Start of The input

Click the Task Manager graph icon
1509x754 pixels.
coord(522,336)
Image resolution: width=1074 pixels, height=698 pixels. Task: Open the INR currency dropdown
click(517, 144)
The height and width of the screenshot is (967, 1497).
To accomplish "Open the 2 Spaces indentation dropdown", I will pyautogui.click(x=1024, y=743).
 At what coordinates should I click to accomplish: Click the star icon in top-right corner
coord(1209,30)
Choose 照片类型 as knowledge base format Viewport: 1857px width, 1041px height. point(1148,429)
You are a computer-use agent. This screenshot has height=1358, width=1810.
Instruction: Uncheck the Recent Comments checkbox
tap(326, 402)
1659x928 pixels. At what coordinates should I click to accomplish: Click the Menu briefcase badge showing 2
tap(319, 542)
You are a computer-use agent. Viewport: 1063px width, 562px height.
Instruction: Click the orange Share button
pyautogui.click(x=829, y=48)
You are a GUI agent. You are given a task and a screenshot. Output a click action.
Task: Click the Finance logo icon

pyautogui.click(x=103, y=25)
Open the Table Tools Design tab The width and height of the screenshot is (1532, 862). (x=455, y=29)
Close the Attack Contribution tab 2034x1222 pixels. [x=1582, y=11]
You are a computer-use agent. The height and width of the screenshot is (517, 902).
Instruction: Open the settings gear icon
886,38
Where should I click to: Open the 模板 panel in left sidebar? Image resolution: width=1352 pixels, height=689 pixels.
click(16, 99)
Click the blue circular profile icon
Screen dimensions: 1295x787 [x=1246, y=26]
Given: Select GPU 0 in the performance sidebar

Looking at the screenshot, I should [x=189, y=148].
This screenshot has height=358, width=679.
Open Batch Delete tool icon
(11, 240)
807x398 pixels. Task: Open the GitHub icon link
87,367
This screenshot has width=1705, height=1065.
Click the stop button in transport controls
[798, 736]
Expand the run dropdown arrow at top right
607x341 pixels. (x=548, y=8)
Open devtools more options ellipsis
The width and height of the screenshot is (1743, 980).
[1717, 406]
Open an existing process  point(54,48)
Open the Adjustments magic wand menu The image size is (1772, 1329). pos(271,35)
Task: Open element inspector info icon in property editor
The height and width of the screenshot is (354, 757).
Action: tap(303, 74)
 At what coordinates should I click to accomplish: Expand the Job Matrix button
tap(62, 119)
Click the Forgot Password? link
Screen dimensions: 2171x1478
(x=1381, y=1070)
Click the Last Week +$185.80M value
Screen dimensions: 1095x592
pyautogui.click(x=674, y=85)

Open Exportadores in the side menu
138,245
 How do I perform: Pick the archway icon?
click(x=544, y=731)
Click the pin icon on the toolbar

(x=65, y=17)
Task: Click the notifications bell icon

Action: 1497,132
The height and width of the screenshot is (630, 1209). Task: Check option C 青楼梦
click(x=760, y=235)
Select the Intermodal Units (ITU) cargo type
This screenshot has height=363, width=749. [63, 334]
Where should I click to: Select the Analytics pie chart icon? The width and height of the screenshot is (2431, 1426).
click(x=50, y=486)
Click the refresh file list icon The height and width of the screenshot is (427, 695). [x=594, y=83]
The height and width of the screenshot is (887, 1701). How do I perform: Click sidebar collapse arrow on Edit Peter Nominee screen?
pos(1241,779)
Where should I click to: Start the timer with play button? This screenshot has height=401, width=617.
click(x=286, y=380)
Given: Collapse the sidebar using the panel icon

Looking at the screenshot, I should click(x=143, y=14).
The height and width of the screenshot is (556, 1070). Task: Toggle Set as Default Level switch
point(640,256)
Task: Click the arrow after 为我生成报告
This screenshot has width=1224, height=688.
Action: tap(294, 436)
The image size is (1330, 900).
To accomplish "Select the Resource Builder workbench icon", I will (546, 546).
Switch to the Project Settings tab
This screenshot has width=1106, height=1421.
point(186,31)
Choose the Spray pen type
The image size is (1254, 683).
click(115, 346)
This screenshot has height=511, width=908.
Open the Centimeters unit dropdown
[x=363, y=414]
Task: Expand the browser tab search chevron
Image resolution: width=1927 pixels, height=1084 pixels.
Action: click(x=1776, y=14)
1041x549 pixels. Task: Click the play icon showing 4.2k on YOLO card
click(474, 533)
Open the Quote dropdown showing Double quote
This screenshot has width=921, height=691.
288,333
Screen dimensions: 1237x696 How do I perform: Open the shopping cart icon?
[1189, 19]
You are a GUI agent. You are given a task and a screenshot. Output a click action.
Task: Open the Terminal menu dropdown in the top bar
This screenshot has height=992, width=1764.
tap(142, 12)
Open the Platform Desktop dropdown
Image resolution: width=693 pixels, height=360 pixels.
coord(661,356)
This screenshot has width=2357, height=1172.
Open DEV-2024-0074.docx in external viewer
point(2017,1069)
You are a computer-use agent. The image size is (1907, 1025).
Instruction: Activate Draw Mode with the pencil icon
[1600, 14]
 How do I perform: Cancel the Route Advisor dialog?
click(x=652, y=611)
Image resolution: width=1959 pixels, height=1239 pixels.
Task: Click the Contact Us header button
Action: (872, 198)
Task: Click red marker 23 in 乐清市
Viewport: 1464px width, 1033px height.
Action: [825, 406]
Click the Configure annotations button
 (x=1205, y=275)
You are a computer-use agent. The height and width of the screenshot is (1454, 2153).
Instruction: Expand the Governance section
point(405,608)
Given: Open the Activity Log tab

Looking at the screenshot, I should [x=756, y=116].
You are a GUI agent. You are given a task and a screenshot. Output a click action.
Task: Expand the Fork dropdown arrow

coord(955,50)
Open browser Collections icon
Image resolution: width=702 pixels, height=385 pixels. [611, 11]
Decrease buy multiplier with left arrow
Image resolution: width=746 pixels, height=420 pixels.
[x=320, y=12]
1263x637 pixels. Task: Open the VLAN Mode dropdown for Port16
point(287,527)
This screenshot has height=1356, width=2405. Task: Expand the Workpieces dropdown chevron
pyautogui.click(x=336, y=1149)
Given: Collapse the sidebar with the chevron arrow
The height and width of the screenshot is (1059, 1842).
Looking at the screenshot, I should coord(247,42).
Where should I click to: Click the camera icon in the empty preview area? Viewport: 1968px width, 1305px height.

End of The input

Please transcribe the material above precisely as it stands.

Click the Task Manager graph icon
1509x754 pixels.
coord(522,336)
Image resolution: width=1074 pixels, height=698 pixels. Task: Open the INR currency dropdown
click(517, 144)
The height and width of the screenshot is (967, 1497).
To accomplish "Open the 2 Spaces indentation dropdown", I will pyautogui.click(x=1024, y=743).
 At what coordinates should I click to accomplish: Click the star icon in top-right corner
coord(1209,30)
Choose 照片类型 as knowledge base format Viewport: 1857px width, 1041px height. point(1148,429)
You are a computer-use agent. This screenshot has height=1358, width=1810.
Instruction: Uncheck the Recent Comments checkbox
tap(326, 402)
1659x928 pixels. At what coordinates should I click to accomplish: Click the Menu briefcase badge showing 2
tap(319, 542)
You are a computer-use agent. Viewport: 1063px width, 562px height.
Instruction: Click the orange Share button
pyautogui.click(x=829, y=48)
You are a GUI agent. You are given a task and a screenshot. Output a click action.
Task: Click the Finance logo icon

pyautogui.click(x=103, y=25)
Open the Table Tools Design tab The width and height of the screenshot is (1532, 862). (x=455, y=29)
Close the Attack Contribution tab 2034x1222 pixels. [x=1582, y=11]
You are a computer-use agent. The height and width of the screenshot is (517, 902).
Instruction: Open the settings gear icon
886,38
Where should I click to: Open the 模板 panel in left sidebar? Image resolution: width=1352 pixels, height=689 pixels.
click(16, 99)
Click the blue circular profile icon
Screen dimensions: 1295x787 [x=1246, y=26]
Given: Select GPU 0 in the performance sidebar

Looking at the screenshot, I should [x=189, y=148].
This screenshot has height=358, width=679.
Open Batch Delete tool icon
(11, 240)
807x398 pixels. Task: Open the GitHub icon link
87,367
This screenshot has width=1705, height=1065.
Click the stop button in transport controls
[798, 736]
Expand the run dropdown arrow at top right
607x341 pixels. (x=548, y=8)
Open devtools more options ellipsis
The width and height of the screenshot is (1743, 980).
[1717, 406]
Open an existing process  point(54,48)
Open the Adjustments magic wand menu The image size is (1772, 1329). pos(271,35)
Task: Open element inspector info icon in property editor
The height and width of the screenshot is (354, 757).
Action: tap(303, 74)
 At what coordinates should I click to accomplish: Expand the Job Matrix button
tap(62, 119)
Click the Forgot Password? link
Screen dimensions: 2171x1478
(x=1381, y=1070)
Click the Last Week +$185.80M value
Screen dimensions: 1095x592
pyautogui.click(x=674, y=85)

Open Exportadores in the side menu
138,245
 How do I perform: Pick the archway icon?
click(x=544, y=731)
Click the pin icon on the toolbar

(x=65, y=17)
Task: Click the notifications bell icon

Action: 1497,132
The height and width of the screenshot is (630, 1209). Task: Check option C 青楼梦
click(x=760, y=235)
Select the Intermodal Units (ITU) cargo type
This screenshot has height=363, width=749. [63, 334]
Where should I click to: Select the Analytics pie chart icon? The width and height of the screenshot is (2431, 1426).
click(x=50, y=486)
Click the refresh file list icon The height and width of the screenshot is (427, 695). [x=594, y=83]
The height and width of the screenshot is (887, 1701). How do I perform: Click sidebar collapse arrow on Edit Peter Nominee screen?
pos(1241,779)
Where should I click to: Start the timer with play button? This screenshot has height=401, width=617.
click(x=286, y=380)
Given: Collapse the sidebar using the panel icon

Looking at the screenshot, I should click(x=143, y=14).
The height and width of the screenshot is (556, 1070). Task: Toggle Set as Default Level switch
point(640,256)
Task: Click the arrow after 为我生成报告
This screenshot has width=1224, height=688.
Action: tap(294, 436)
The image size is (1330, 900).
To accomplish "Select the Resource Builder workbench icon", I will (546, 546).
Switch to the Project Settings tab
This screenshot has width=1106, height=1421.
point(186,31)
Choose the Spray pen type
The image size is (1254, 683).
click(115, 346)
This screenshot has height=511, width=908.
Open the Centimeters unit dropdown
[x=363, y=414]
Task: Expand the browser tab search chevron
Image resolution: width=1927 pixels, height=1084 pixels.
Action: click(x=1776, y=14)
1041x549 pixels. Task: Click the play icon showing 4.2k on YOLO card
click(474, 533)
Open the Quote dropdown showing Double quote
This screenshot has width=921, height=691.
288,333
Screen dimensions: 1237x696 How do I perform: Open the shopping cart icon?
[1189, 19]
You are a GUI agent. You are given a task and a screenshot. Output a click action.
Task: Open the Terminal menu dropdown in the top bar
This screenshot has height=992, width=1764.
tap(142, 12)
Open the Platform Desktop dropdown
Image resolution: width=693 pixels, height=360 pixels.
coord(661,356)
This screenshot has width=2357, height=1172.
Open DEV-2024-0074.docx in external viewer
point(2017,1069)
You are a computer-use agent. The image size is (1907, 1025).
Instruction: Activate Draw Mode with the pencil icon
[1600, 14]
 How do I perform: Cancel the Route Advisor dialog?
click(x=652, y=611)
Image resolution: width=1959 pixels, height=1239 pixels.
Task: Click the Contact Us header button
Action: (872, 198)
Task: Click red marker 23 in 乐清市
Viewport: 1464px width, 1033px height.
Action: [825, 406]
Click the Configure annotations button
 (x=1205, y=275)
You are a computer-use agent. The height and width of the screenshot is (1454, 2153).
Instruction: Expand the Governance section
point(405,608)
Given: Open the Activity Log tab

Looking at the screenshot, I should [x=756, y=116].
You are a GUI agent. You are given a task and a screenshot. Output a click action.
Task: Expand the Fork dropdown arrow

coord(955,50)
Open browser Collections icon
Image resolution: width=702 pixels, height=385 pixels. [611, 11]
Decrease buy multiplier with left arrow
Image resolution: width=746 pixels, height=420 pixels.
[x=320, y=12]
1263x637 pixels. Task: Open the VLAN Mode dropdown for Port16
point(287,527)
This screenshot has height=1356, width=2405. Task: Expand the Workpieces dropdown chevron
pyautogui.click(x=336, y=1149)
Given: Collapse the sidebar with the chevron arrow
The height and width of the screenshot is (1059, 1842).
Looking at the screenshot, I should coord(247,42).
Where should I click to: Click the camera icon in the empty preview area? Viewport: 1968px width, 1305px height.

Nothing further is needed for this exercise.